Port Orford – Harris Beach National Park (91,44 km)
Wir haben unser heutiges Etappenziel erreicht – den Campingplatz im Harris Beach National Park in Brookings, der letzten Stadt im Staate Oregon vor der kalifornischen Grenze. Nach dem Abendbrot sind wir den Fußweg Richtung Küste gegangen und sitzen jetzt auf einer Bank mit Blick auf einige kleinere und einen großen Felsen, die von den heranrollenden Ozeanwellen umtost werden. Eigentlich sind die Felsen auch nie ganz zu sehen. Immer wieder umfängt sie wabernder Nebel, dessen kalten Hauch wir selbst hier oben auf dem Hang spüren. Dieser Nebel hat uns schon seit heute Mittag begleitet. Aber alles der Reihe nach.
Nach unserem selbst arrangierten Frühstück im Hotel – vorher hatte ich noch die Bremsklötze an unseren Rädern geprüft und einige gleich gewechselt – „sattelten wir unsere Drahtesel“ und ritten los. Erstmal gab es zur Einstimmung einen gehörigen Anstieg. Die Sonne schien aber gleich am Morgen sehr freundlich, so dass wir uns für die Kurzvarianten von Radlerhose und winddichter Radlerjacke entschieden. Winddicht war nicht so verkehrt weil es bei Abfahrten und den kurzen Waldstrecken immer etwas „frischer“ war. Wir blieben jetzt ständig auf der US 101, die leider ganz schön befahren war. Stellenweise hatte sie auch durch einige Abbrüche gelitten, oder es klafften große Risse im Belag, so dass eine der oft vorhanden zwei Bergaufspuren gesperrt war. Selbst wir mussten an einigen Stellen vom Randstreifen auf die Straße ausweichen. Nicht immer war übrigens ein Randstreifen in der nötigen Breite vorhanden. Die 101, obwohl wichtige Fernstraße, wand sich auch ganz schön durch die Berge, es gab nur wenige steilere Anstiege, dafür aber lang gezogene Kletterstrecken für uns. Insgesamt vermeldet das GPS einen Gesamtanstieg von 1397m (also ein kleiner Gipfel im Mittel- oder Hochgebirge). Und immer wieder Blicke auf die Küste. Später wurden diese seltener, da öffnete sich ab und zu im Waldstreifen zwischen Straße und Küste ein Fenster als Teil des „Scenic Corridor“ Immer wieder waren „Viewpoints“ und „State Parks“ ausgeschildert. Einmal folgten wir aus Neugier der Ausschilderung „Geisel Monument State Park“ und landeten in einem Waldstück mit der Familiengrabstätte Geisel. Laut Inschrift war die Familie durch Indianer massakriert worden. Interessant, von so einem persönlichen Schicksal zu erfahren, allerdings sind wir auf unserer gesamten Route auf kein Denkmal für die Indianer gestoßen, denen von „weißer Hand“ Ähnliches widerfahren ist.
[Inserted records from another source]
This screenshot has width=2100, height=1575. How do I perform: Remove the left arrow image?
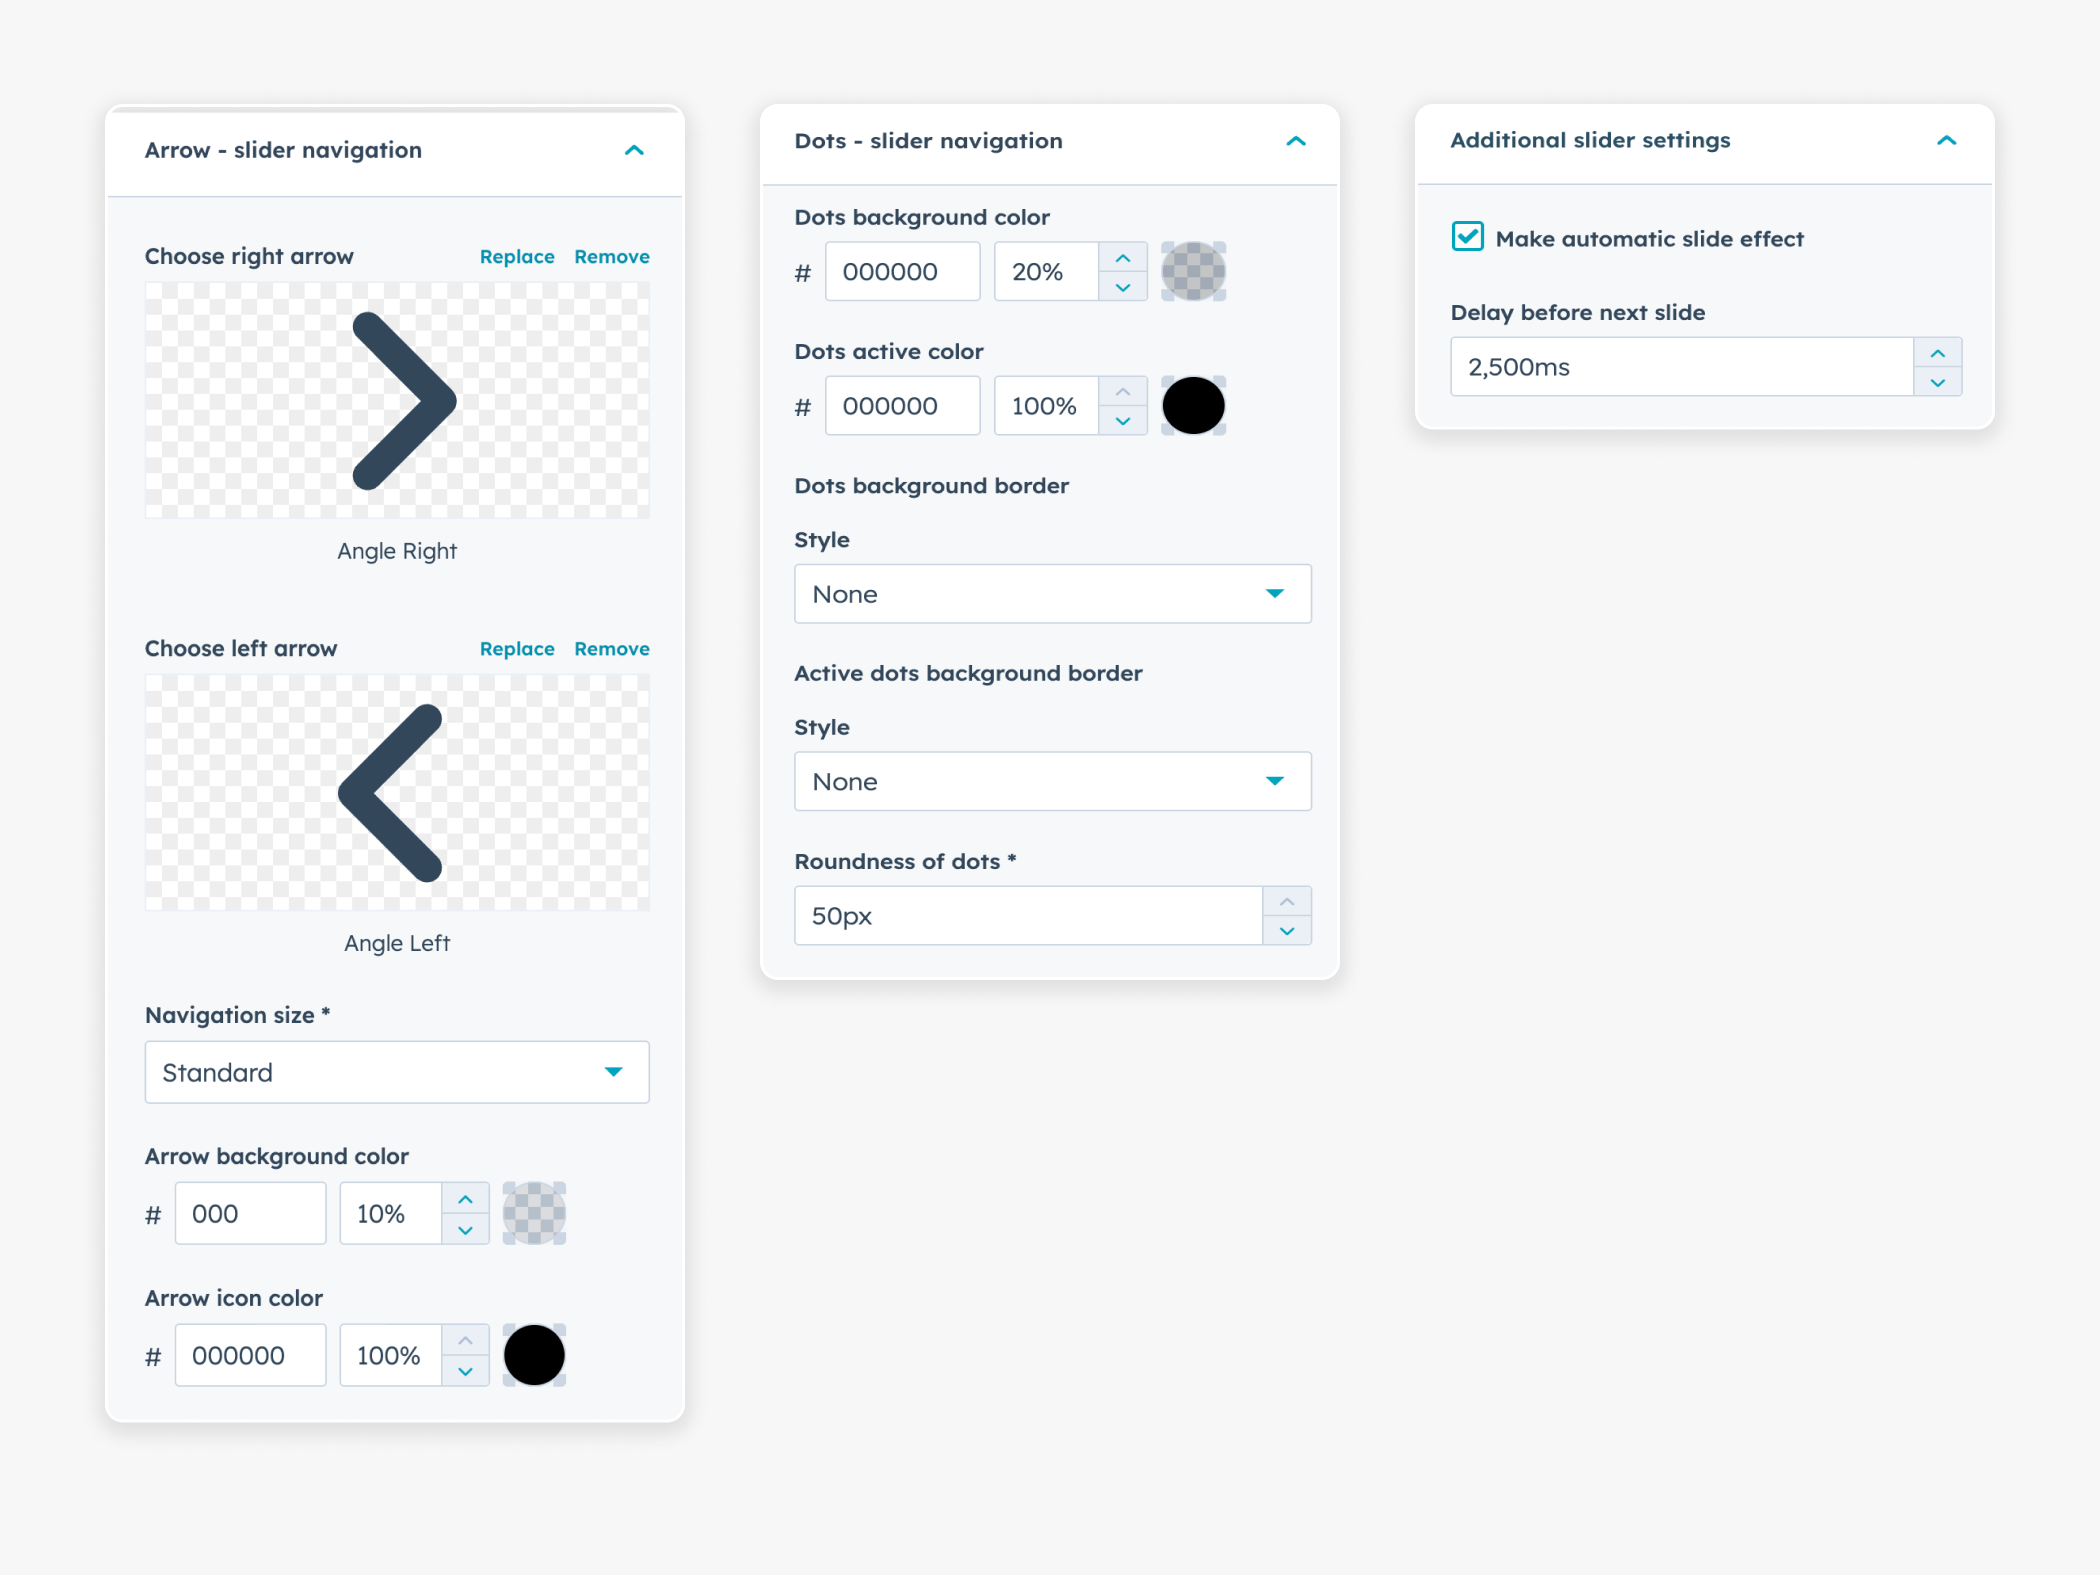[x=611, y=648]
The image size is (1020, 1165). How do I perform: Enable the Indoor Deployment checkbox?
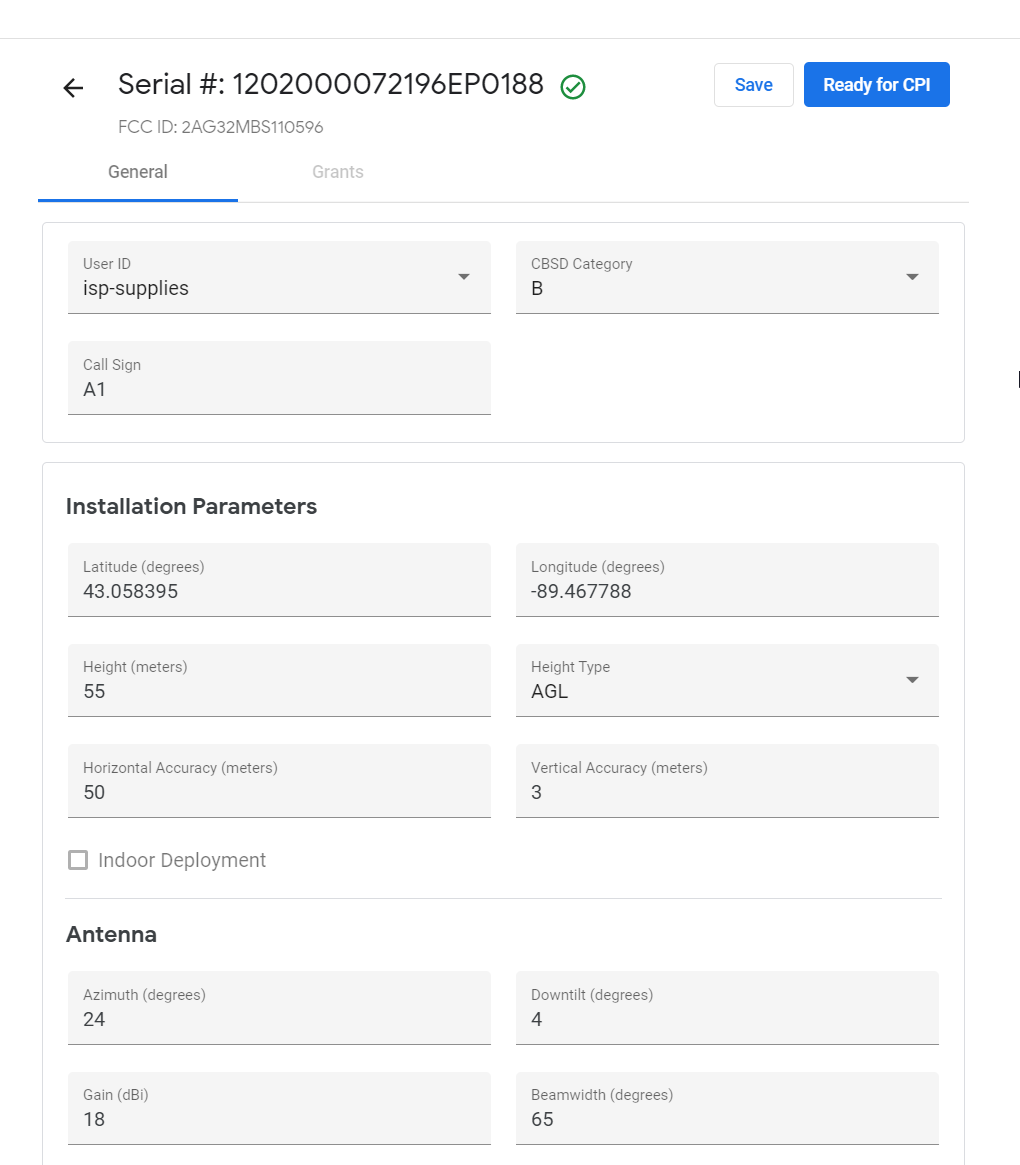pos(78,860)
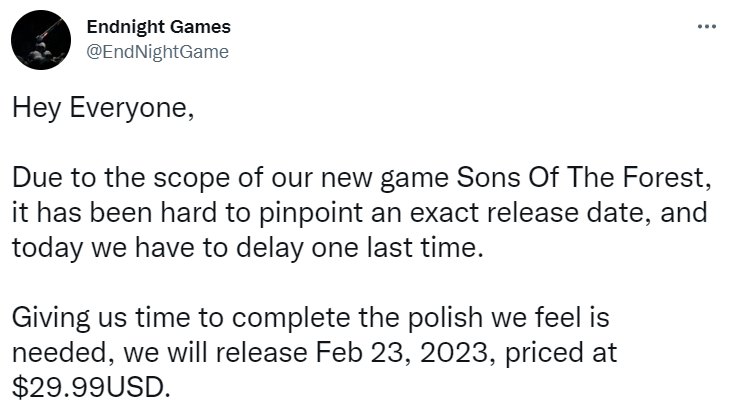Viewport: 731px width, 408px height.
Task: Click the word 'polish' in the tweet
Action: point(445,318)

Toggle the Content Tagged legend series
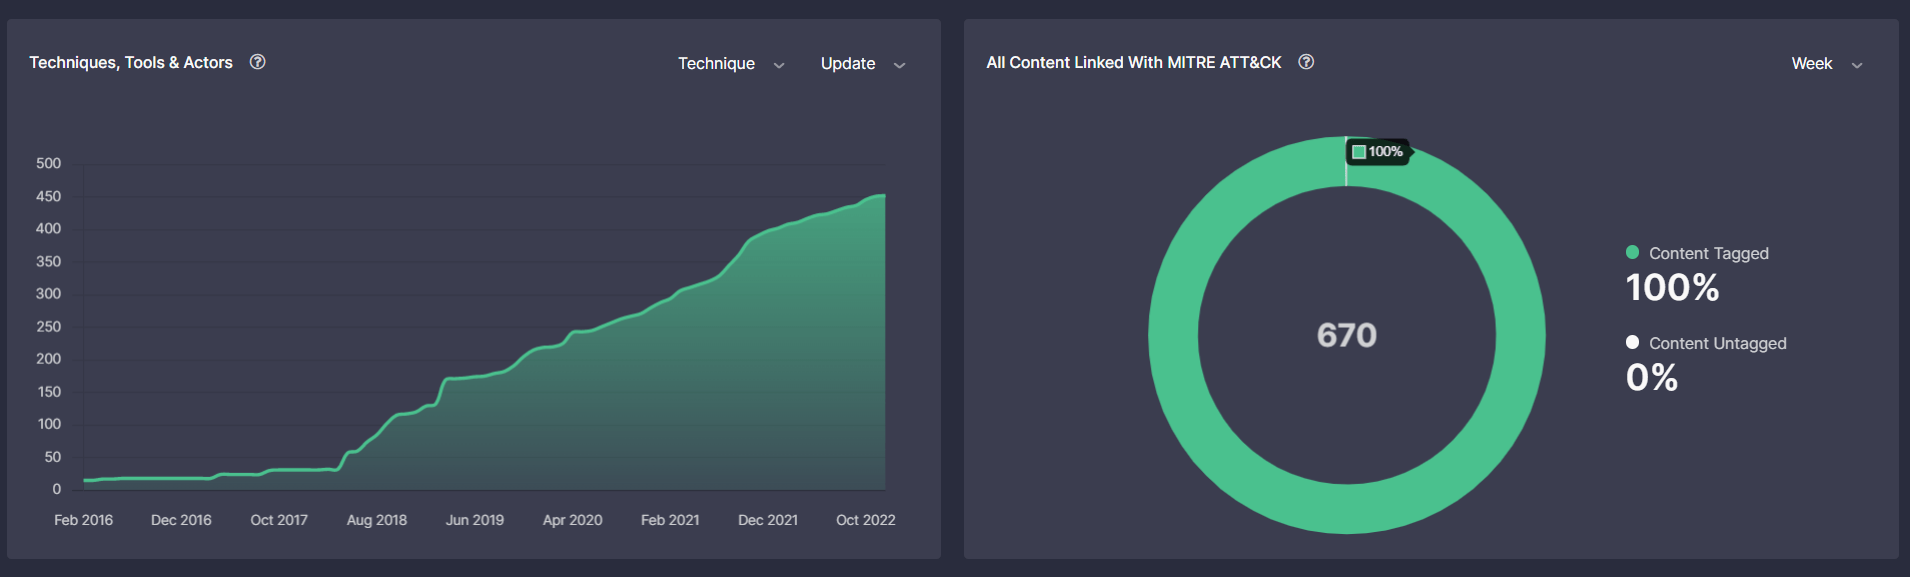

In Gold Beach, nicht ganz auf der Hälfte machten wir gegen 13.00 Uhr unsere Mittagsrast. Wir hofften, dass wir bis 14.00 Uhr wieder weg sein würden, denn da sollten an der ganzen Südküste von Oregon in einem „Tsunami Evacuation Drill“ alle Sirenen ertönen und die Evakuierung vor einer herannahenden Flutwelle geprobt werden. Unser Fischgenuss (gebratener frischer Snapper bzw. überbackener Kabeljau) sowie das Dessert – Cherry Crunch (fast wie ein misslungener weil auseinandergelaufener Kirschstreuselkuchen – man muss dem Kind nur einen Namen geben!) wurden noch nicht gestört. Selbst auf der Strecke haben wir bis weit nach 14.00 Uhr keine Sirenen gehört. Der „Tsunami“ kam nicht. Stattdessen zeichnete sich am Horizont, als wäre es ein genialer
Regieeinfall für die Rettungsübung, zwischen Meeres- und Himmelblau ein hellgrauer Streifen ab. Als dieser Streifen immer weiter gen Küste vorrückte, wirkte er nun wie ein weißer Vorhang. Die Nebelschwaden zogen mit rasanter Geschwindigkeit über das Ufer. Über den Highway 101 fliegen die Nebelfetzen und werfen auf der Fahrbahn schmale Schattenstreifen.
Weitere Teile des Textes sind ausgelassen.